What the exercise asks
Your answer should be the records again, unchanged in wording and free of images.

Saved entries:
**********
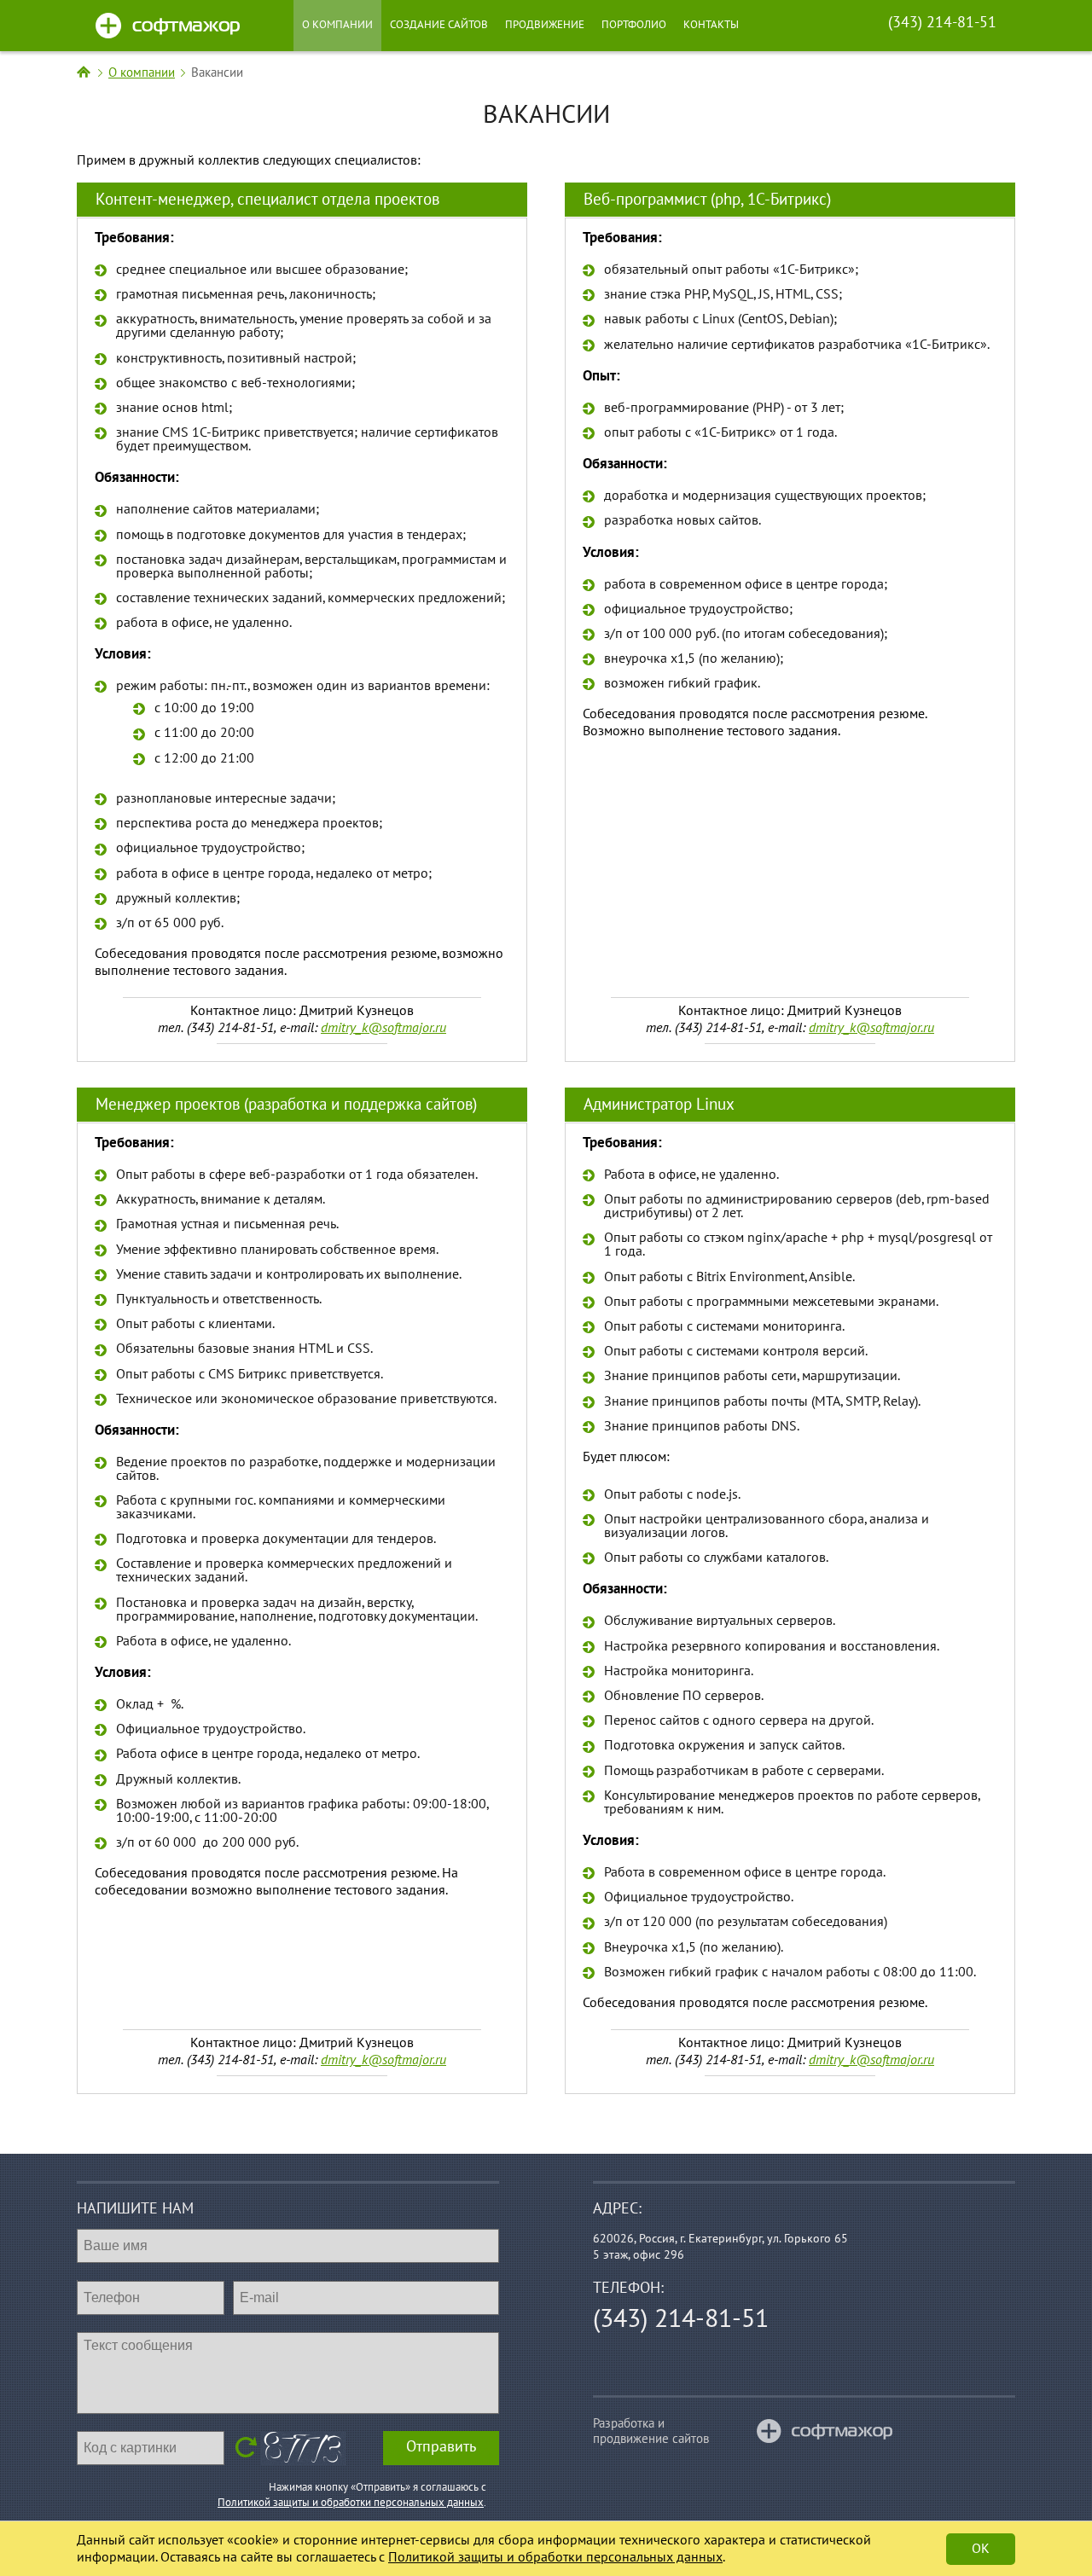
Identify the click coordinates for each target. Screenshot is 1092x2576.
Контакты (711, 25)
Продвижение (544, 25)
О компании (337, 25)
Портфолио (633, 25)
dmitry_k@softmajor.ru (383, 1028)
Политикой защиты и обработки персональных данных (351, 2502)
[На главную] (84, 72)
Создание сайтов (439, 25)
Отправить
**********
Answer area
Identify the click coordinates for each target. Screenshot is 1092x2576.
Контакты (711, 25)
Продвижение (544, 25)
О компании (337, 25)
Портфолио (633, 25)
dmitry_k@softmajor.ru (383, 1028)
Политикой защиты и обработки персональных данных (351, 2502)
[На главную] (84, 72)
Создание сайтов (439, 25)
Отправить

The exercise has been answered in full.